According to the Washington Post, Susan B. Crawford, who's in charge of prosecuting the detainees at Guantanamo Bay, determined that the supposed "20th hijacker," Mohammed al-Qahtani, had been tortured while in US custody:


"His treatment met the legal definition of torture. And that's why I did not refer the case" for prosecution.

More from the WaPo:

"For 160 days his only contact was with the interrogators," said Crawford, who personally reviewed Qahtani's interrogation records and other military documents. "Forty-eight of 54 consecutive days of 18-to-20-hour interrogations. Standing naked in front of a female agent. Subject to strip searches. And insults to his mother and sister."

At one point he was threatened with a military working dog named Zeus, according to a military report. Qahtani "was forced to wear a woman's bra and had a thong placed on his head during the course of his interrogation" and "was told that his mother and sister were whores." With a leash tied to his chains, he was led around the room "and forced to perform a series of dog tricks," the report shows."

It's about time that we fessed up. I can't be the only one who's ashamed and astonished by the fact that Americans, on an American military base, would do such things to our prisoners - even ones who tried to attack us. Part of what makes us Americans is our morality. It's disgusting and shameful and should be punished.

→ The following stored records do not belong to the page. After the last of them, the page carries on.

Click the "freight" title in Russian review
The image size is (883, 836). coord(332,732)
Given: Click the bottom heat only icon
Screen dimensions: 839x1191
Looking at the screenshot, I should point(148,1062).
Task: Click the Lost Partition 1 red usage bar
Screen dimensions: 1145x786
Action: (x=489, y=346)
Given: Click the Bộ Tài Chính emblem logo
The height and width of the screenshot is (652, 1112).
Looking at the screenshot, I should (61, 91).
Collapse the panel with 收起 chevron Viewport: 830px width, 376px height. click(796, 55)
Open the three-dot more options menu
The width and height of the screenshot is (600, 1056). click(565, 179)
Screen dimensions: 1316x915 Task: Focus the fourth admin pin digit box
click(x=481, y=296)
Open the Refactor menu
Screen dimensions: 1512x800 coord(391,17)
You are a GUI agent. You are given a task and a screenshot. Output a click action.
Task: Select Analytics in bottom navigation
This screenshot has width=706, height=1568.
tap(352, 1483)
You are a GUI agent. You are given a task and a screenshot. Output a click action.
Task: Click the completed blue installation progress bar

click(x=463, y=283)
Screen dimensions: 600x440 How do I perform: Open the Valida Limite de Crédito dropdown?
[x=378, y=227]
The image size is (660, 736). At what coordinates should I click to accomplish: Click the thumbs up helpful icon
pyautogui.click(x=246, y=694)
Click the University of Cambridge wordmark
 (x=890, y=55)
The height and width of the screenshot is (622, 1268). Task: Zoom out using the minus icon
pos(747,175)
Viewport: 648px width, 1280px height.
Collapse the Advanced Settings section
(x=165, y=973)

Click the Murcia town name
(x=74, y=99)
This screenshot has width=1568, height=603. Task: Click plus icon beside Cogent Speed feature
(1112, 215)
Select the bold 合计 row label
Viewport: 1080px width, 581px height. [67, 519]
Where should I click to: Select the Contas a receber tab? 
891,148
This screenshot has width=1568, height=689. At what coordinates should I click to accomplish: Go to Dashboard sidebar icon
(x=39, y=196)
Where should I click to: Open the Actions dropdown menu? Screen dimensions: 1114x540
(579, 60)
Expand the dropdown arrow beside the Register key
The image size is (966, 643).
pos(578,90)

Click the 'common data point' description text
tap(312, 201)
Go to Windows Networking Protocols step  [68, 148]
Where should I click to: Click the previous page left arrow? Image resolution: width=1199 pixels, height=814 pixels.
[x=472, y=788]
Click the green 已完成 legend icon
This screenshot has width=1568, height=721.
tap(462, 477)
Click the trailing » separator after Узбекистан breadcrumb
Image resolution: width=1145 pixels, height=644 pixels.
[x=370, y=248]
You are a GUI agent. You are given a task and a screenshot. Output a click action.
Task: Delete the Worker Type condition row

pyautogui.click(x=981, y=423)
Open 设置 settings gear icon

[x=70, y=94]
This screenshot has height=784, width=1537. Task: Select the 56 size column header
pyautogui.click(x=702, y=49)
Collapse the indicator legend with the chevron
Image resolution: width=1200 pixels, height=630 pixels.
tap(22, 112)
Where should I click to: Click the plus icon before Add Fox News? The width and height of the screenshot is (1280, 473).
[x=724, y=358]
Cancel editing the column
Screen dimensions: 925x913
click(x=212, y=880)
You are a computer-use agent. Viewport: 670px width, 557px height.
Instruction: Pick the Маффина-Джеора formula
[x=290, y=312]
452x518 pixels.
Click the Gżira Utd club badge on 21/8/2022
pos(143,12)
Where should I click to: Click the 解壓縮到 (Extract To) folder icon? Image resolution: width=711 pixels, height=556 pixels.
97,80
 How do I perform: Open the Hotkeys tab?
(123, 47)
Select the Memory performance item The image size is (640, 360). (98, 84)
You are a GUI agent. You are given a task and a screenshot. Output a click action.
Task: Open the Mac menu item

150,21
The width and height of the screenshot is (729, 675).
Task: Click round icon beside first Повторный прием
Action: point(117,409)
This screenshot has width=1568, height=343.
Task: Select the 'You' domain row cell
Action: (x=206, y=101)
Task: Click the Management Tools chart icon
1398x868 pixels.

After 7 years of torture, Qahtani isn't the same person he was in 2001. His lawyers, according to the New York Times, say he is a "broken man" and has attempted suicide. Having read about the effects of torture on people in college and in Naomi Klein's book "The Shock Doctrine," I don't doubt that his lawyers are telling the truth.

In more practical terms, our decision to torture Qahtani prevented us from prosecuting him for his alleged crimes. So by torturing the guy we actually made ourselves less safe because now we have someone whom we can't try in a court of law, but who at one time was a grave threat to all of us. How can the interrogators have believed that what they were doing was acceptable? That it was even useful? Such a belief could only have come from the very top.

What do we do with him now? Crawford herself isn't sure. She doesn't want to just let him out on the street, and military prosecutors plan to bring other charges that rely on evidence other than the interrogations. Adding a big new wrinkle is Obama's plan to close Guantanamo Bay as soon as he can. But before he does that he's going to have to figure out what to do with people like Qahtani.

I hope that there's some sort of solution. We need to keep America safe but it undermines everything we stand for if we torture our prisoners. At the end of the day, we're safer if we use our power judiciously and not punitatively.